◆ Your instructions ◆
How do the lines below between the ones holding "Health (294, 133)" and "Szent Mihály (104, 2233)", inclusive, read? Give them again exactly, with no other lines.

◆ Collected data ◆
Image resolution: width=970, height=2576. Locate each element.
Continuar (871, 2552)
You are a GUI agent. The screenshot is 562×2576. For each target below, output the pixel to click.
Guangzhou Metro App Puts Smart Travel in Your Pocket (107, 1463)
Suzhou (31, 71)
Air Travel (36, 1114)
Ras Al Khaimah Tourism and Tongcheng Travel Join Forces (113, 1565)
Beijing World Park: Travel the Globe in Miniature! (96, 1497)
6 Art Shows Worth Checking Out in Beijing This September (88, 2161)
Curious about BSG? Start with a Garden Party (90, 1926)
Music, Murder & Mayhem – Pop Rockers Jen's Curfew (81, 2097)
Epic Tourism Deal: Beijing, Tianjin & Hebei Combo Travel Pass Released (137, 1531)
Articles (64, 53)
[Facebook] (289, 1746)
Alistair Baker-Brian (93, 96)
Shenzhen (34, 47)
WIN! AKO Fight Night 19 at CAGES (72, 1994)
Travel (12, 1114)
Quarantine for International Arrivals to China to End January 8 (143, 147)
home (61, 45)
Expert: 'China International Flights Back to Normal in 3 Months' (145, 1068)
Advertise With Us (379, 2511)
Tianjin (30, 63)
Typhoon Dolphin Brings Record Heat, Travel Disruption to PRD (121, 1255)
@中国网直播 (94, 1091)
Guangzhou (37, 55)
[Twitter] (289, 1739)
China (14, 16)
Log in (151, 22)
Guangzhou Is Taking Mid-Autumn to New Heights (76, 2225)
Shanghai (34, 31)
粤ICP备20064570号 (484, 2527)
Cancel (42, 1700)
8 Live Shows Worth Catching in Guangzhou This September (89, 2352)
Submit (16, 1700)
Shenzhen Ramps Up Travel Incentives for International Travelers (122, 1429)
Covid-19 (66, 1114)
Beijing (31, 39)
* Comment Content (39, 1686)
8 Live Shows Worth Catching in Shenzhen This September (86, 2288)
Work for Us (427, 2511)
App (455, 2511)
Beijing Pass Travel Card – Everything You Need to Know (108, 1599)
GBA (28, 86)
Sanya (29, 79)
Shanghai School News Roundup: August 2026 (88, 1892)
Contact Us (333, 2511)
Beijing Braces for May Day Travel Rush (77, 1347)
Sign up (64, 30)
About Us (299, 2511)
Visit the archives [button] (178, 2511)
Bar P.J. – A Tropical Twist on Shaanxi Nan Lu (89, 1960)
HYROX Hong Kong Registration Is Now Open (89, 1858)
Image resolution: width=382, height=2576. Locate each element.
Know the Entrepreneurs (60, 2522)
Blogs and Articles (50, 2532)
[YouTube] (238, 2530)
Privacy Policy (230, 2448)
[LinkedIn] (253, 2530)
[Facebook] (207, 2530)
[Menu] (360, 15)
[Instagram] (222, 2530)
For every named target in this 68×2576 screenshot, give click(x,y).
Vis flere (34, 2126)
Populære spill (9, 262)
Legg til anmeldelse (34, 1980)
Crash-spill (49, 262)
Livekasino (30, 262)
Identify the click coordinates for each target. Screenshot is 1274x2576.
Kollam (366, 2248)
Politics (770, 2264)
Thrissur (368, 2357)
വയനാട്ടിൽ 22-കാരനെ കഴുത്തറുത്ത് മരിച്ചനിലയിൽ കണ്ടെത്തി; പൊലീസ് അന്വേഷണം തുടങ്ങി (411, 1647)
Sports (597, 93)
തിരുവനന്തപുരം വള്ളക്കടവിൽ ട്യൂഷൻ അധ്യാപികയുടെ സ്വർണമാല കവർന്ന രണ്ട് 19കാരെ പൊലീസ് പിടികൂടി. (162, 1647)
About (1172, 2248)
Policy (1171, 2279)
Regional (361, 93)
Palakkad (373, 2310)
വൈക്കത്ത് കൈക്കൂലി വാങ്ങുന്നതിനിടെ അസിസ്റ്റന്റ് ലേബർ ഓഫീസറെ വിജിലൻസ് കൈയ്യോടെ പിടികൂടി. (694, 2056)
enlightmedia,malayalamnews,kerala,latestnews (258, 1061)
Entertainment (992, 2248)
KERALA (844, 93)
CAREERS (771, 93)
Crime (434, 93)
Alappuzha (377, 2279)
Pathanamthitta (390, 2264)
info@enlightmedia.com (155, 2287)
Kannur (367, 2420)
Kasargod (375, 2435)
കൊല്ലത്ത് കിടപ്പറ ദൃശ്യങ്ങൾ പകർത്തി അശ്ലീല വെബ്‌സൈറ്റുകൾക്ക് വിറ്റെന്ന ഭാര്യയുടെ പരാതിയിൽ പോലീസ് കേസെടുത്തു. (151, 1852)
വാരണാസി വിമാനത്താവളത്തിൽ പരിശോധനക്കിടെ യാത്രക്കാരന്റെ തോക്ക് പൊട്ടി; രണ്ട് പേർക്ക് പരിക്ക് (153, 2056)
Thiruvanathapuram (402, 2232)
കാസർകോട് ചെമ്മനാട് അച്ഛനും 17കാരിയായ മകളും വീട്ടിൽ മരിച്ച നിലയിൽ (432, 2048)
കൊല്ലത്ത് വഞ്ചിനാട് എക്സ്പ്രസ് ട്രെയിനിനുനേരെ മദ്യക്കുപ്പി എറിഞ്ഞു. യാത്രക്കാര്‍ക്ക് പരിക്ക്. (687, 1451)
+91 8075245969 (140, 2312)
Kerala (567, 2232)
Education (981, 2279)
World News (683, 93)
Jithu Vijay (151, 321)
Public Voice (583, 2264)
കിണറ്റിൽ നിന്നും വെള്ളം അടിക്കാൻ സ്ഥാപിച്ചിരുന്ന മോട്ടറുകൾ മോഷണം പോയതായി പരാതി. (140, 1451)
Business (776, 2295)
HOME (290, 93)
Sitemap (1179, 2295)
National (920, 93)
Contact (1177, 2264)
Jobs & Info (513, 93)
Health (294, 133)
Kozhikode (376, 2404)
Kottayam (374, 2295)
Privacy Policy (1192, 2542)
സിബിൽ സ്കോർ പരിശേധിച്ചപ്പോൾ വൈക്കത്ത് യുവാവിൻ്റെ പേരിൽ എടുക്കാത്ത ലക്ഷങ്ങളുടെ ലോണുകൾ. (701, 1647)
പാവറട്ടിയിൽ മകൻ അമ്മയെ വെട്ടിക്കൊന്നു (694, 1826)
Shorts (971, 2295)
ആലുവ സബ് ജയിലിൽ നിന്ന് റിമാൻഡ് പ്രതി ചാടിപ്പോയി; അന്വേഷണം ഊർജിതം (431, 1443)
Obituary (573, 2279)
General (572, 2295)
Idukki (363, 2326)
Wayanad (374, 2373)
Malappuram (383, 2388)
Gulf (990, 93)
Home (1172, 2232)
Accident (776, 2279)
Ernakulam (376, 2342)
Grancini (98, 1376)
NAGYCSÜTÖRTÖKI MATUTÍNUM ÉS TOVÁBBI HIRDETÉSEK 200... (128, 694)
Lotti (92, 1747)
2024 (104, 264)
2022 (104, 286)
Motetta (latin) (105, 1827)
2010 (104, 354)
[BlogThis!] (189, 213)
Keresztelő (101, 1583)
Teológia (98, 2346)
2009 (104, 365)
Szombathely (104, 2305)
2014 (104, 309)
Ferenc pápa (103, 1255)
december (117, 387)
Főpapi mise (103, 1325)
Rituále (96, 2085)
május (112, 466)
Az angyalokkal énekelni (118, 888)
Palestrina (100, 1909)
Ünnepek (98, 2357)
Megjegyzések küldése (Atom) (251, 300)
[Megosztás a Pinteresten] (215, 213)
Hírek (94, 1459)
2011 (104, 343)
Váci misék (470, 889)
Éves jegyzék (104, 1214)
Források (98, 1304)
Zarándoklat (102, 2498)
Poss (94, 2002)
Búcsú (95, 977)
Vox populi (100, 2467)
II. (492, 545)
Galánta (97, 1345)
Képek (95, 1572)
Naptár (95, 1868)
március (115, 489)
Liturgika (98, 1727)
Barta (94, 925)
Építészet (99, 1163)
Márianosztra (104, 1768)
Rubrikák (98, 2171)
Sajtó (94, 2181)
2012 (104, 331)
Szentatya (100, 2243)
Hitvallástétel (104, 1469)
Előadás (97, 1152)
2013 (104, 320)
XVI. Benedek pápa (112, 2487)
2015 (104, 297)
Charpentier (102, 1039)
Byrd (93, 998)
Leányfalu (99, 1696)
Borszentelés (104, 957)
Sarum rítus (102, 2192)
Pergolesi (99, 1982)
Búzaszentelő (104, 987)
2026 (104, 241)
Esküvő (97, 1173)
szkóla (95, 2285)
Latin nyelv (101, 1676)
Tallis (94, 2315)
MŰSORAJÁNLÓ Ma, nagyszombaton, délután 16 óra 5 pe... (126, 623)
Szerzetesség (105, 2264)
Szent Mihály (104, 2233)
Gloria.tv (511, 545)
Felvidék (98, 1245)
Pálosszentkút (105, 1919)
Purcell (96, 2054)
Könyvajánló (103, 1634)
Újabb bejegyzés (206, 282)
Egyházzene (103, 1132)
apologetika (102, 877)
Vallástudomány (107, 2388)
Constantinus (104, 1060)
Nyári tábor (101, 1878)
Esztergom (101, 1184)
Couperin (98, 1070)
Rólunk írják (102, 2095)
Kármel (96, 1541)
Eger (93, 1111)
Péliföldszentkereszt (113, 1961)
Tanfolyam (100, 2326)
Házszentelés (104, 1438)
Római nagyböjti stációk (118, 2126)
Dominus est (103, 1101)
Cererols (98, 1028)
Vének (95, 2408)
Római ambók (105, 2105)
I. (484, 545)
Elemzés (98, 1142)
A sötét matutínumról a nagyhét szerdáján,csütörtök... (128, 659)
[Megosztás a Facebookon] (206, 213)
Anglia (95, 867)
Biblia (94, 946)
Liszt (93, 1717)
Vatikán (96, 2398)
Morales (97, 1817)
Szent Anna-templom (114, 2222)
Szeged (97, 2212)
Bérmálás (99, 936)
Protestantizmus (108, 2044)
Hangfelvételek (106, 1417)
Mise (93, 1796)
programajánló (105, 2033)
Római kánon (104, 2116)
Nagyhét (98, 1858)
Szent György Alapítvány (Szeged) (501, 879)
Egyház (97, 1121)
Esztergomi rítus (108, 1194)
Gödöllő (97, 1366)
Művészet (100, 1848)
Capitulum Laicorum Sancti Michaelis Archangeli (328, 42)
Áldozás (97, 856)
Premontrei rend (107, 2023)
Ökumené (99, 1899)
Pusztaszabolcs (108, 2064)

◆ Solution to the exercise ◆
Health (294, 133)
Kozhikode (376, 2404)
Kottayam (374, 2295)
Privacy Policy (1192, 2542)
സിബിൽ സ്കോർ പരിശേധിച്ചപ്പോൾ വൈക്കത്ത് യുവാവിൻ്റെ പേരിൽ എടുക്കാത്ത ലക്ഷങ്ങളുടെ ലോണുകൾ. (701, 1647)
പാവറട്ടിയിൽ മകൻ അമ്മയെ വെട്ടിക്കൊന്നു (694, 1826)
Shorts (971, 2295)
ആലുവ സബ് ജയിലിൽ നിന്ന് റിമാൻഡ് പ്രതി ചാടിപ്പോയി; അന്വേഷണം ഊർജിതം (431, 1443)
Obituary (573, 2279)
General (572, 2295)
Idukki (363, 2326)
Wayanad (374, 2373)
Malappuram (383, 2388)
Gulf (990, 93)
Home (1172, 2232)
Accident (776, 2279)
Ernakulam (376, 2342)
Grancini (98, 1376)
NAGYCSÜTÖRTÖKI MATUTÍNUM ÉS TOVÁBBI HIRDETÉSEK 200... (128, 694)
Lotti (92, 1747)
2024 (104, 264)
2022 (104, 286)
Motetta (latin) (105, 1827)
2010 (104, 354)
[BlogThis!] (189, 213)
Keresztelő (101, 1583)
Teológia (98, 2346)
2009 (104, 365)
Szombathely (104, 2305)
2014 (104, 309)
Ferenc pápa (103, 1255)
december (117, 387)
Főpapi mise (103, 1325)
Rituále (96, 2085)
május (112, 466)
Az angyalokkal énekelni (118, 888)
Palestrina (100, 1909)
Ünnepek (98, 2357)
Megjegyzések küldése (Atom) (251, 300)
[Megosztás a Pinteresten] (215, 213)
Hírek (94, 1459)
2011 (104, 343)
Váci misék (470, 889)
Éves jegyzék (104, 1214)
Források (98, 1304)
Zarándoklat (102, 2498)
Poss (94, 2002)
Búcsú (95, 977)
Vox populi (100, 2467)
II. (492, 545)
Galánta (97, 1345)
Képek (95, 1572)
Naptár (95, 1868)
március (115, 489)
Liturgika (98, 1727)
Barta (94, 925)
Építészet (99, 1163)
Márianosztra (104, 1768)
Rubrikák (98, 2171)
Sajtó (94, 2181)
2012 (104, 331)
Szentatya (100, 2243)
Hitvallástétel (104, 1469)
Előadás (97, 1152)
2013 (104, 320)
XVI. Benedek pápa (112, 2487)
2015 (104, 297)
Charpentier (102, 1039)
Byrd (93, 998)
Leányfalu (99, 1696)
Borszentelés (104, 957)
Sarum rítus (102, 2192)
Pergolesi (99, 1982)
Búzaszentelő (104, 987)
2026 (104, 241)
Esküvő (97, 1173)
szkóla (95, 2285)
Latin nyelv (101, 1676)
Tallis (94, 2315)
MŰSORAJÁNLÓ Ma, nagyszombaton, délután 16 óra 5 pe... (126, 623)
Szerzetesség (105, 2264)
Szent Mihály (104, 2233)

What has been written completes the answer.